More than half of economists remain firm in their belief that the Bank of Canada’s record-low rates will hold for two or more years, according to a new survey by Finder.
Around 52% of economists polled said that the central bank will keep the overnight rate frozen in its rate announcement later this week, with the hold lasting up to at least 2023. And despite rumours of a “micro cut” to the rate, fully 95% of economists surveyed said that the next adjustment will be upward.
Approximately 38% believe that the rate will move upward in the second half of 2022, while just 9.5% believe that a hike will happen early next year.
Moshe Lander, professor of economics at Concordia University, is among those who have been pushing for the BoC rate to go lower than its effective lower bound, “but the reality is that even were it to do so, there is limited scope for it to go lower.”
“Financial markets understand that an extra 0.1 or even 0.25 off the target overnight rate is not going to make more than an incremental difference to the economy, so as long as the bank is not signalling an increase in rates, then it is not really an issue,” Lander told Finder.

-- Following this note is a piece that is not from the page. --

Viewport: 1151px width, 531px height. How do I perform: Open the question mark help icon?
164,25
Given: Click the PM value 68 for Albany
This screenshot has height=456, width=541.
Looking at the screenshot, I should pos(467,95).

As for price movements, the survey’s consensus pointed to a likely steady increase in the value of real estate over the next few quarters, with an estimated 5% growth in residential property prices by August or September.
Hamilton and Toronto are expected to post the largest increases.
“Canada’s major cities continue to face a strong under-supply of residential real estate compared with population-adjusted demand,” said Brett House, deputy chief economist at Scotiabank. “With immigration set to return to more normal flows in 2021, this imbalance is set to become more pronounced.”